A methodology termed the “velocity-scalar filtered mass density function” (VSFMDF) is developed and implemented for large eddy simulation (LES) of variable-density turbulent reacting flows. This methodology is based on the extension of the previously developed “velocity-scalar filtered density function” method for constant-density flows. In the VSFMDF, the effects of the unresolved subgrid scales (SGS) are taken into account by considering the joint probability density function of the velocity and scalar fields. An exact transport equation is derived for the VSFMDF in which the effects of SGS convection and chemical reaction are in closed forms. The unclosed terms in this equation are modeled in a fashion similar to that in Reynolds-averaged simulation procedures.

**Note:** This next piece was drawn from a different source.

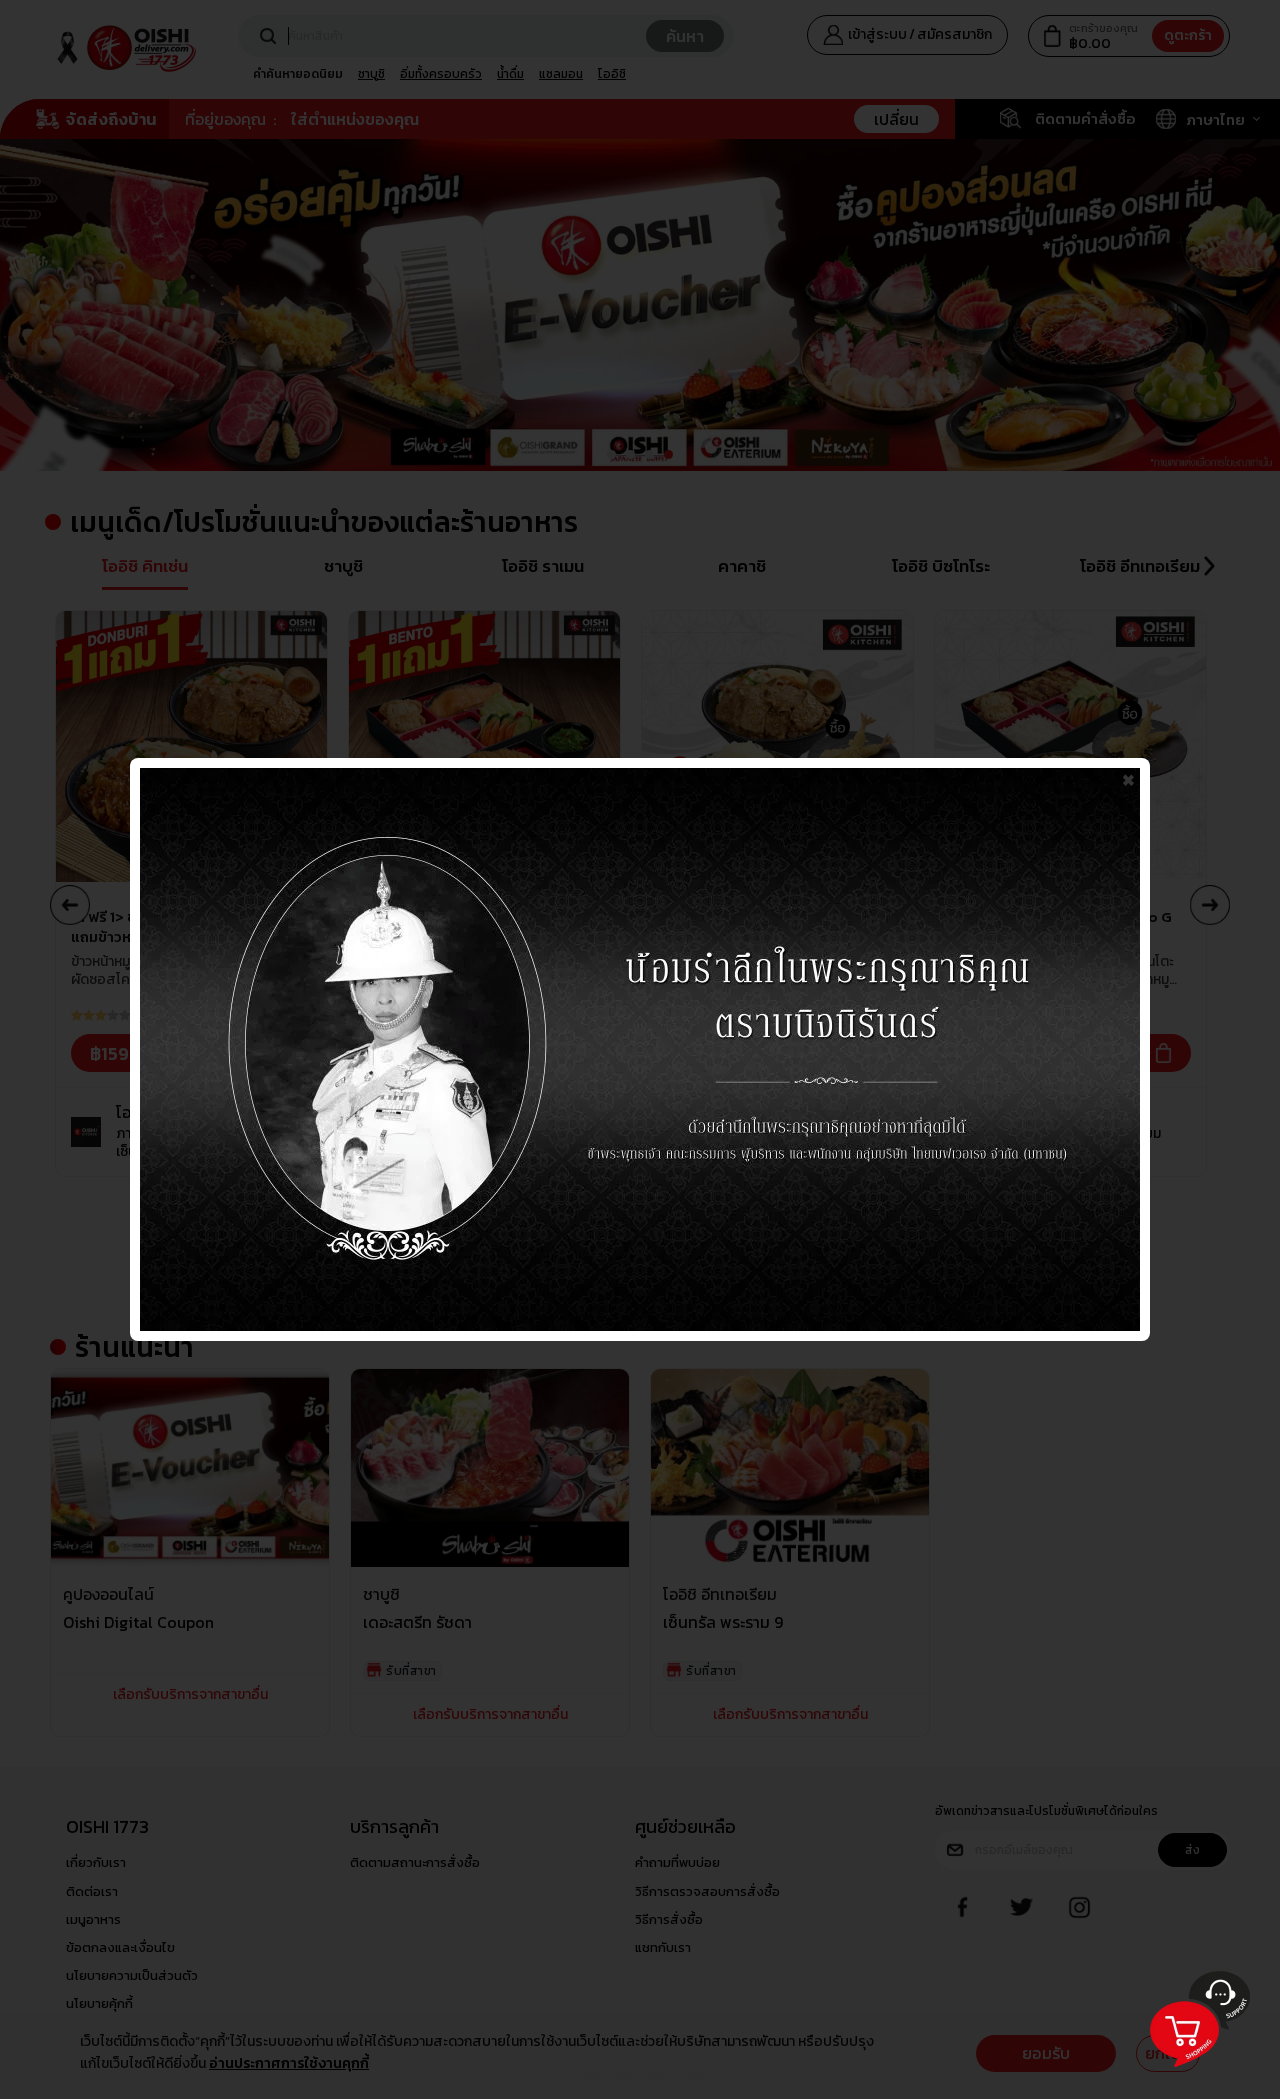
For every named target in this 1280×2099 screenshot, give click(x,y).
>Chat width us (1197, 2077)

A set of stochastic differential equations (SDEs) are considered which yield statistically equivalent results to the modeled VSFMDF transport equation. The SDEs are solved numerically by a Lagrangian Monte Carlo procedure in which the Itô-Gikhman character of the SDEs is preserved. The consistency of the proposed SDEs and the convergence of the Monte Carlo solution are assessed. In nonreacting flows, it is shown that the VSFMDF results agree well with those obtained by a “conventional” finite-difference LES procedure in which the transport equations corresponding to the filtered quantities are solved directly. The VSFMDF results are also compared with those obtained by the Smagorinsky closure, and all the results are assessed via comparison with data obtained by direct numerical simulation of a temporally developing mixing layer involving transport of a passive scalar. It is shown that all of the first two moments including the scalar fluxes are predicted well by the VSFMDF. Moreover, the VSFMDF methodology is shown to be able to represent the variable density effects very well. The predictive capabilities of the VSFMDF in reacting flows are further demonstrated by LES of a reacting shear flow. The predictions show favorable agreement with laboratory data, and demonstrate several of the features as observed experimentally.